Phantom of the Universe

Planetarium Show (WORK IN PROGRESS)

The show creator is Executive Producer Michael Barnett of Lawrence Berkeley National Laboratory, Head of the Particle Data Group and former Education Coordinator for the ATLAS experiment at the Large Hadron Collider. He was an advisor to PBS’s NOVA series Elegant Universe and the feature film Angels & Demons. His educational materials have appeared on the television show The Big Bang Theory.

He is joined by fellow Executive Producers, Kaushik De of the University of Texas, Arlington and UT Planetarium, Reinhard Schwienhorst of Michigan State University and Abrams Planetarium, Carmen Garcia of the University of Valencia, Markus Nordberg of CERN and George Smoot of the University of California, Berkeley.

With music composed by Mickey Hart (Apocalypse Now, The Twilight Zone, The Grateful Dead) and narration by an acclaimed Academy-Award winning actress, Phantom of the Universe will showcase the creativity and directing prowess of Joao Pequenao of CERN’s Media Lab and the writing and producing talents of award-winning filmmaker, Carey Ann Strelecki, PGA, WGA.

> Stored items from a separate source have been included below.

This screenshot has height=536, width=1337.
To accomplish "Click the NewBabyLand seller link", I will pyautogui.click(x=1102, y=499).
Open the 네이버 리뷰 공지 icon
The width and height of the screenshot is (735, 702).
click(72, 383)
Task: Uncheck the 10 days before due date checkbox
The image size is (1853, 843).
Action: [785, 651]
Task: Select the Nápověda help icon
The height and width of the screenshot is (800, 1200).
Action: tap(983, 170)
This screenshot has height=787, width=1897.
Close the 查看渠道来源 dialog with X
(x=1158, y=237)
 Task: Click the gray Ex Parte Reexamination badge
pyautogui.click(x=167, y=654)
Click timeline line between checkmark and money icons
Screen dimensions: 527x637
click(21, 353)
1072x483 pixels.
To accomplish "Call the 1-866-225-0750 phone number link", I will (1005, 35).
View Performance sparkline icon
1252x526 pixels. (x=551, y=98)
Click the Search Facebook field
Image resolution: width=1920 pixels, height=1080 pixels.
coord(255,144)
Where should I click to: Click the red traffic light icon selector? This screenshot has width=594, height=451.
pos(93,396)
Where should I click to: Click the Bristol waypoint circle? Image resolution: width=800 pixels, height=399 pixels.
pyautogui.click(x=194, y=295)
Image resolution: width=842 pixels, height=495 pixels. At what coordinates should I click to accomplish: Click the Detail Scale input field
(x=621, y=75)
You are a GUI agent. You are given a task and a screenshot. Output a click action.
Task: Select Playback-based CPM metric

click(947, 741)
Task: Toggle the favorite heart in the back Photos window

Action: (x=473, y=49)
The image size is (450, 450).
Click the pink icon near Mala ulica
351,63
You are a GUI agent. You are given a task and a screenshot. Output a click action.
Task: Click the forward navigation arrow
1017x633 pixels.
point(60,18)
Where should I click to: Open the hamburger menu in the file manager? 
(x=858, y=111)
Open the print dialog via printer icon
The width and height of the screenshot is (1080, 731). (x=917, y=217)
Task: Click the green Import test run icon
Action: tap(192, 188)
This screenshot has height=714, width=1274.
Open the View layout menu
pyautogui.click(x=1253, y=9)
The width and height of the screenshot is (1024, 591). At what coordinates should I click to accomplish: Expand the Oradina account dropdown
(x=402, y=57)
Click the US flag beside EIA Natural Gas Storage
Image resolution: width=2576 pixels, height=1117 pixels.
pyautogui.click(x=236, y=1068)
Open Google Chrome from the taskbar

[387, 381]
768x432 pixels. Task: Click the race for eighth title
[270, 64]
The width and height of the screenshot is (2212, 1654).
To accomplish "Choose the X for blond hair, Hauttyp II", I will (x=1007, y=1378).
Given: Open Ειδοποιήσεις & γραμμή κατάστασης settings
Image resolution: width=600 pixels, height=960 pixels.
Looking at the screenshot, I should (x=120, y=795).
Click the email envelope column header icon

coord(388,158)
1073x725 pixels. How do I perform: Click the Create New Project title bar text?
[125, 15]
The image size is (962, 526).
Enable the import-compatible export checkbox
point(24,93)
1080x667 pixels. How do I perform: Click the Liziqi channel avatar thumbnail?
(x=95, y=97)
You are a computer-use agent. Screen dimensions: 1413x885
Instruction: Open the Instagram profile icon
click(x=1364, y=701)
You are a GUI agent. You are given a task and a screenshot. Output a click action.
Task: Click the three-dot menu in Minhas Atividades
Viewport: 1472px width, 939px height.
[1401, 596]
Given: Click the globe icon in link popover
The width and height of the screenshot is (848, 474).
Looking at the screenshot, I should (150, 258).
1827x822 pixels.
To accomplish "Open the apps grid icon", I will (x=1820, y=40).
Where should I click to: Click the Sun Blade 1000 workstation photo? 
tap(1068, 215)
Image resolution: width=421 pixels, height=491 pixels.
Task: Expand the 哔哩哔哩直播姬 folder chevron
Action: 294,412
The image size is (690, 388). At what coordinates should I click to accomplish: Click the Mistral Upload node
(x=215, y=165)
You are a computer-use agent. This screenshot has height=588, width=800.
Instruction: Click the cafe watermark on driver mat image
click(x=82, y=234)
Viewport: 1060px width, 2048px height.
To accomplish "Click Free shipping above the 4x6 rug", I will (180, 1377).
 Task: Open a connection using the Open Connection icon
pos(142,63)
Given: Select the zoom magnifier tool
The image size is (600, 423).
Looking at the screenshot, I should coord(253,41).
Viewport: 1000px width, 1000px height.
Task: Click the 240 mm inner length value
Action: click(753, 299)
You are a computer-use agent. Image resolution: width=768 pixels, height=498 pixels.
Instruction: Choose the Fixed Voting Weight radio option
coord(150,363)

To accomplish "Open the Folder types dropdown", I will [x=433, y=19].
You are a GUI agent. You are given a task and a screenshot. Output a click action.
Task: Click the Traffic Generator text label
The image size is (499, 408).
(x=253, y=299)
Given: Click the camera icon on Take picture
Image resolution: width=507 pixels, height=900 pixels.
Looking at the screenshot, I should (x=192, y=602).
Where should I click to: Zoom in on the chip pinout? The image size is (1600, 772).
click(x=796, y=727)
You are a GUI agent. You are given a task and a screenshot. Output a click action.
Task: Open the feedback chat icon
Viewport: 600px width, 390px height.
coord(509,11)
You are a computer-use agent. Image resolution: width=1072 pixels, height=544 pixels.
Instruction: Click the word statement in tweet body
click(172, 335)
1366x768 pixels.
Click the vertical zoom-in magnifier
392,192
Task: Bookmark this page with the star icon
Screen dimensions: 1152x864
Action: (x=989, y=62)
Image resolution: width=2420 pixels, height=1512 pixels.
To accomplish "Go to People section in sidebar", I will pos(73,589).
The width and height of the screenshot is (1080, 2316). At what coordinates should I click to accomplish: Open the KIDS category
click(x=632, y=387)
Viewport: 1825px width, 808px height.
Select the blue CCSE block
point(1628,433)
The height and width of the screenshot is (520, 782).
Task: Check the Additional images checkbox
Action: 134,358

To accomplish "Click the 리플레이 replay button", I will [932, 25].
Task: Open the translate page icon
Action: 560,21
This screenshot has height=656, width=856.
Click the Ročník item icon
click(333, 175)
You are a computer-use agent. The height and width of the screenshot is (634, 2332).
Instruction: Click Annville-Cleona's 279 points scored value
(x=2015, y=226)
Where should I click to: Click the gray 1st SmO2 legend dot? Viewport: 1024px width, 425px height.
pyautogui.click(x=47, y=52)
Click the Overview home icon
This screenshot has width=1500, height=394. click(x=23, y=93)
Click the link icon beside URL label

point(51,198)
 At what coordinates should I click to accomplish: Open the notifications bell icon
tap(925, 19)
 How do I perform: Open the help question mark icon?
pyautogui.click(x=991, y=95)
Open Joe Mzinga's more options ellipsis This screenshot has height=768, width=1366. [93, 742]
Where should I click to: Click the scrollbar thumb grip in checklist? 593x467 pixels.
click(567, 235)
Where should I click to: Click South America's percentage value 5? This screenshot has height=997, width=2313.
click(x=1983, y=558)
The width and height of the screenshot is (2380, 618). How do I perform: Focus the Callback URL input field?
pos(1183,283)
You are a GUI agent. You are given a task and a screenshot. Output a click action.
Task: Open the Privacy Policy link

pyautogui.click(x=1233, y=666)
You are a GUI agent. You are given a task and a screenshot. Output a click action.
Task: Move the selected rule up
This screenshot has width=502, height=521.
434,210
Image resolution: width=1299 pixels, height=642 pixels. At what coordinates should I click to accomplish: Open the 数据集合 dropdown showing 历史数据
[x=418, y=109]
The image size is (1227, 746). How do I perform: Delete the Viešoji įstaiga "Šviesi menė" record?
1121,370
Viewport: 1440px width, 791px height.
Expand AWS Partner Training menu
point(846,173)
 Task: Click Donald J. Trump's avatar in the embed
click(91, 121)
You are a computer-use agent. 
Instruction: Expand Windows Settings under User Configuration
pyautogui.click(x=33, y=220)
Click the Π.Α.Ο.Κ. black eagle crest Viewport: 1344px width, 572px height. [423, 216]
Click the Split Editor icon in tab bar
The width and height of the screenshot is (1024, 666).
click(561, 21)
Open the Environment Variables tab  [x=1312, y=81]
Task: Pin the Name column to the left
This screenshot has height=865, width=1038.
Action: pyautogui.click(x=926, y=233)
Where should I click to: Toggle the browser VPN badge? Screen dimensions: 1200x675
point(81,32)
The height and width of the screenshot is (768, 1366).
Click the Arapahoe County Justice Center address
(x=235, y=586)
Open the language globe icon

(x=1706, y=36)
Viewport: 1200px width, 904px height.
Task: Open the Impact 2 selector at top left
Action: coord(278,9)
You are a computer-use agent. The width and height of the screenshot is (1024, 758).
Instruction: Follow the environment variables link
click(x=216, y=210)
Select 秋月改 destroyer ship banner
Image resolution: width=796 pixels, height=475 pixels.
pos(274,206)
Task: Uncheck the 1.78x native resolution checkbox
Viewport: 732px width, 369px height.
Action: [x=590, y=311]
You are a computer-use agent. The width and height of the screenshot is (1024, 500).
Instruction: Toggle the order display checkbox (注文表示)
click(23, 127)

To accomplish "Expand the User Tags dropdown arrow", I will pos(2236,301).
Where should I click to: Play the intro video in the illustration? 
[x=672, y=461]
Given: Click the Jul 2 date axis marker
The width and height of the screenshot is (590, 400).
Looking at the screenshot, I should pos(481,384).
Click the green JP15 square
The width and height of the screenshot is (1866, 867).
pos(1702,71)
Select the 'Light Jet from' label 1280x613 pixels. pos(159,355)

A talented team based at the Instituto de Física Corpuscular (IFIC) de la Universitat de València produced the animated sequences of the show:
Jesus Nuevo, Raúl Colomer, Jose Sanz, Iván Pulido and Jose Manuel Vega gave life to the pixels on the dome.

The dynamic live-action scenes were filmed by Jose Francisco Salgado of the Adler Planetarium. Some of the cosmology simulations were produced by Ralf Kaehler and Tom Abel of KIPAC at the SLAC lab.

www.phantomoftheuniverse.com

 

Story
Phantom is a new planetarium show that will showcase an exciting exploration of dark matter, from the Big Bang to its anticipated discovery at the Large Hadron Collider. The show will reveal the first hints of its existence through the eyes of Fritz Zwicky, the scientist who coined the term “dark matter.” We’ll marvel at the astral choreography witnessed by Vera Rubin in the Andromeda galaxy and plummet deep underground to see the most sensitive dark matter detector on Earth, housed in a former gold mine.

From there, we’ll end our journey across space and time at the Large Hadron Collider at CERN, speeding alongside particles before they collide in visually stunning explosions of light and sound, while learning how scientists around the world are collaborating to track down the constituent of dark matter. The show will be offered to planetariums worldwide free of charge in 2014.